Harianjogja.com, JOGJA -- Kepala Dinas Komunikasi dan Informatika (Diskominfo) DIY Roni Primanto Hari mengikuti siaran langsung di Star Jogja FM dalam acara The Captain, Senin (22/5/2017) malam. Roni memberikan pernyataan seputar pengalaman dinas, hingga hobinya bersama Pimred Harian Jogja Anton Wahyu Prihartono.

Lulus dari Teknik Geodesi UGM di tahun 1987, tidak langsung membuat Roni langsung bergabung sebagai Pegawai Negeri Sipil (PNS). Menjadi PNS ketika era 90-an rupanya bukan cita-cita Roni. Ia memilih pekerjaan lain di bidang geodesi yang pendapatannya jauh lebih besar ketimbang jadi PNS. "Dulu awalnya tidak mau masuk PNS, karena waktu itu PNS gajine sithik, selain itu habis lulus saya dapat kerja dengan gaji lumayan," ungkap Roni saat menceritakan pengalamannya di acara The Captain radio Star Jogja FM, Senin (22/5/2017) malam.

Tetapi, atas petunjuk orangtuanya yang menyarankan bekerja di Jogja kemudian mendaftar sebagai PNS di Pemda DIY. Ketika melalui berbagai tahapan tes, diwawancara penguji, Roni menyampaikan keinginannya bergabung sebagai PNS di Bappeda DIY. Jika tidak diterima di Bappeda, ia memilih untuk tidak masuk PNS ketika itu.

"Waktu itu yang menguji bertanya, pengen di bagian apa? Saya jawab di Bappeda, kalau nggak masuk ya saya ngga usah. Akhirnya sejak tahun 1991 itu saya di Bappeda DIY sampai 2005," kata dia.

Roni memiliki hobi melakukan kegiatan offroad. Bahkan ia sudah menjajal berbagai medan di Indonesia. Mengikuti kompetisi tingkat nasional pun pernah dicicipinya. Kedekatan dengan kendaraan lapangan itu tak lain karena, saat di usia muda pernah menjalani profesi geodesi yang butuh tantangan dalam mengendarai mobil di medan lahan setapak yang berat.

Dengan kemampuan geodesi-nya, kini Roni menjadi punggawa di Diskominfo DIY. "Hubungan yang berkaitan dengan informasi sama sebenarnya [antara informatika dan geodesi], tetapi kalau geodesi informasi kebumian," kata dia.

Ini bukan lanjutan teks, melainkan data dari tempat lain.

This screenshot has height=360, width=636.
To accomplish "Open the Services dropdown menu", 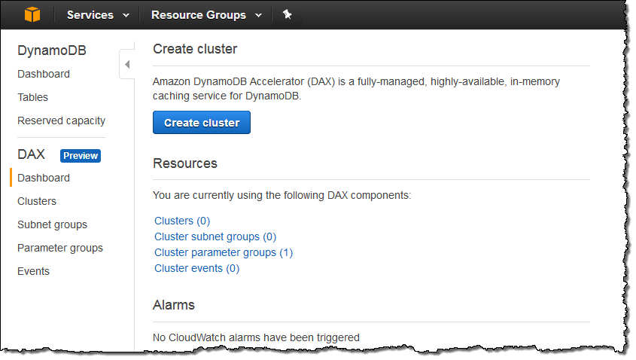I will [x=98, y=15].
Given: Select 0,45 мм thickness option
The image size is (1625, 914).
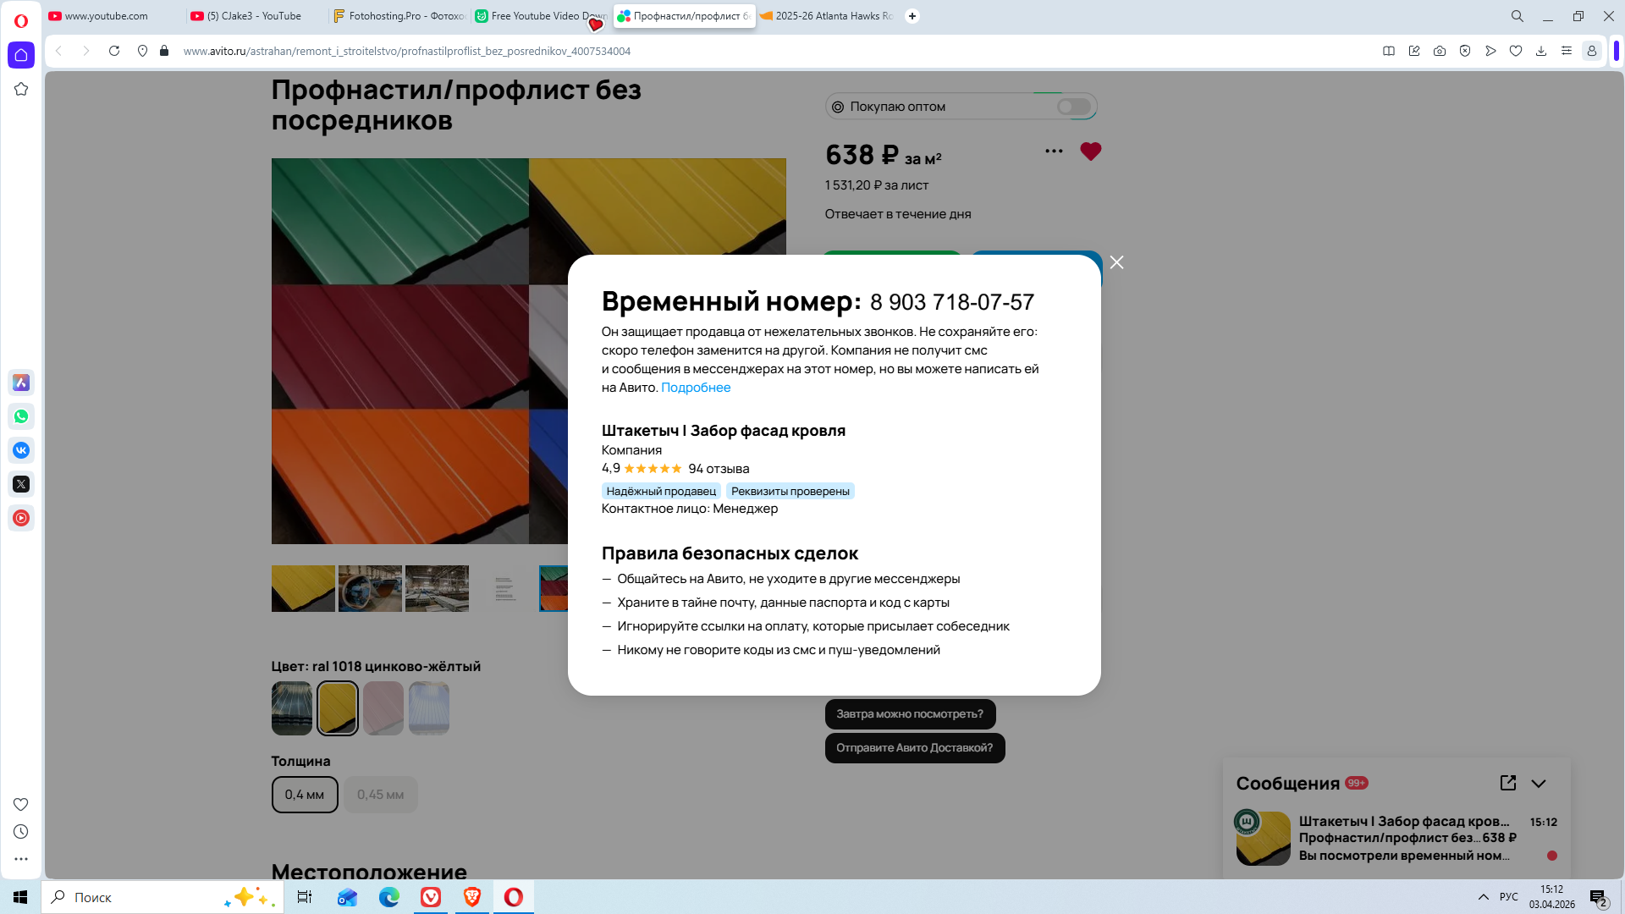Looking at the screenshot, I should [380, 795].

Hobi lain, Roni piawai memainkan alat musik drum. Sengaja memilih drum karena dinilai masih sedikit yang mampu memainkan. "Kalau gitar kan sudah banyak yang bisa," kata dia.

Sebagai punggawa di Diskominfo DIY, Hari tengah berupaya mempersiapkan DIY sebagai Jogja Cyber Province. Keberadaan netizen di DIY yang besar responnya, menjadi potensi besar. Karena itu, ia menggandeng berbagai komunitas yang aktif di dunia maya.

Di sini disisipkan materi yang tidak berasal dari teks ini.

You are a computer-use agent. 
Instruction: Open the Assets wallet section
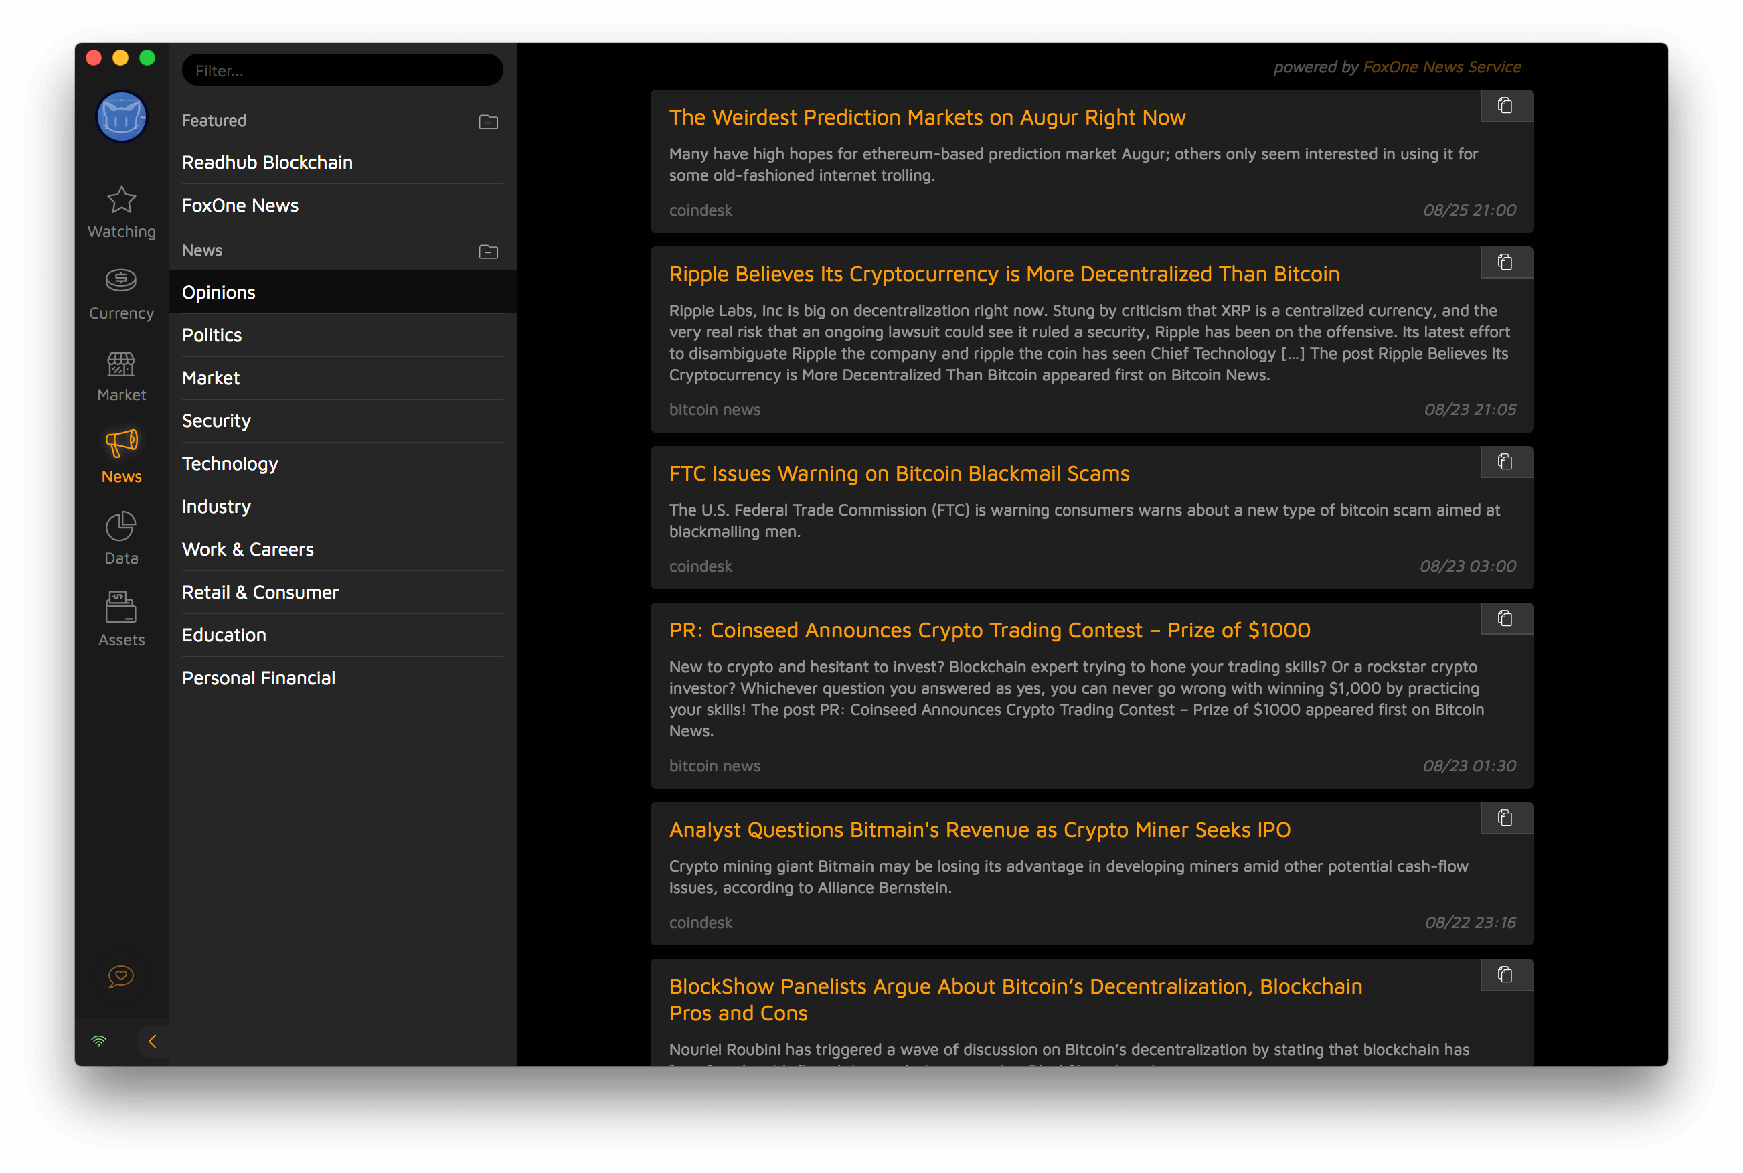121,607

"Jogja punya potensi teknologi informasi yang besar, kita berada di urutan kedua di Indonesia, potensi ini harus kita manfaatkan. Kami mengajak para netizen untuk bisa membangun Jogja. Ada komunitas Paijo, forum ict Jogja, forum Jogja kreatif dan lainnya," imbuhnya.

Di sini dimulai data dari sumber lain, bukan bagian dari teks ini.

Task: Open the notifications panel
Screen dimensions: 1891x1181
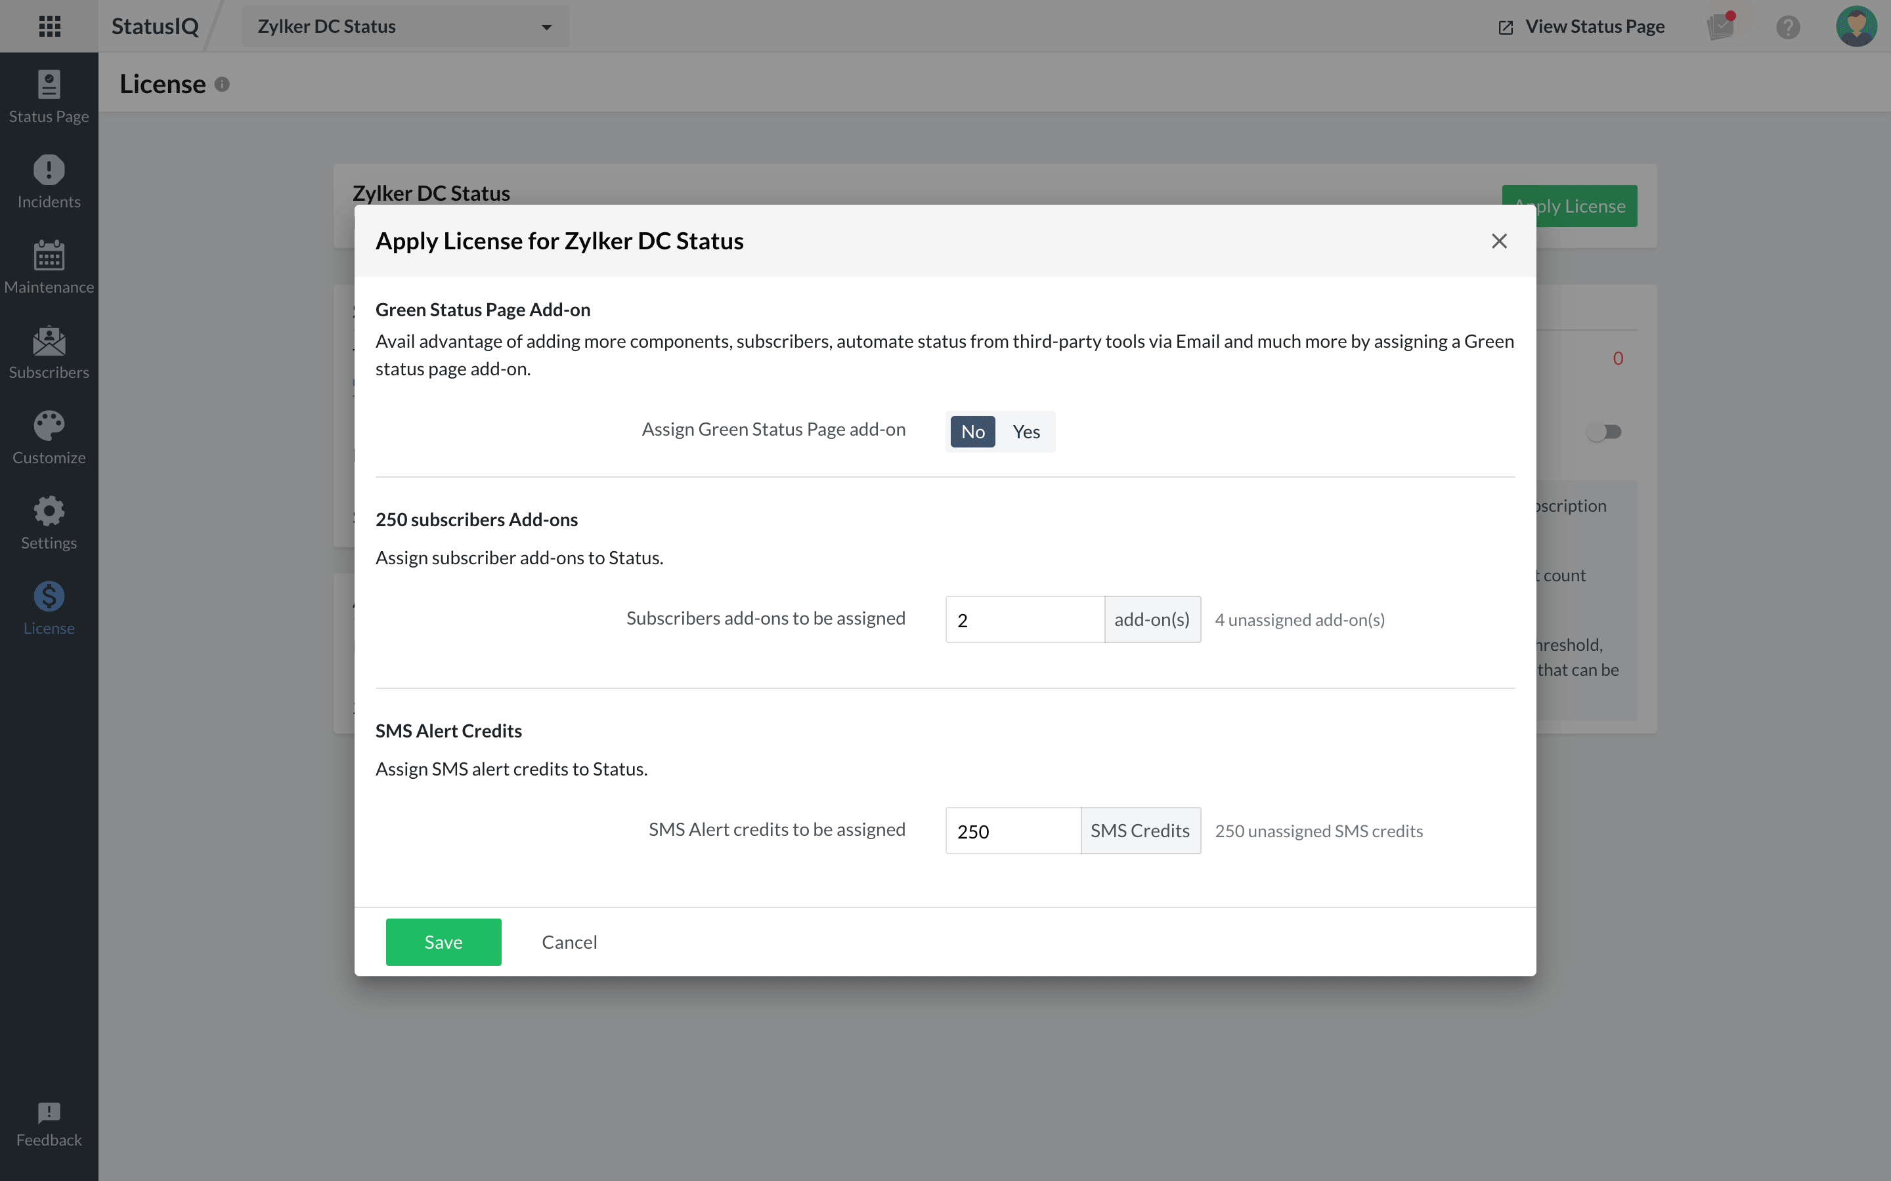Action: point(1722,26)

Roni menambahkan keberadaan komunitas itu sekaligus diajak bekerjasama dalam menangkal berita palsu. Berupaya memberikan pemahaman masyarakat, bahwa selain di dunia maya mereka harus di dunia nyata ada penjara. "Kami mengajak netizen untuk membuat berita positif dalam mengimbangi berita negatif," ujarnya.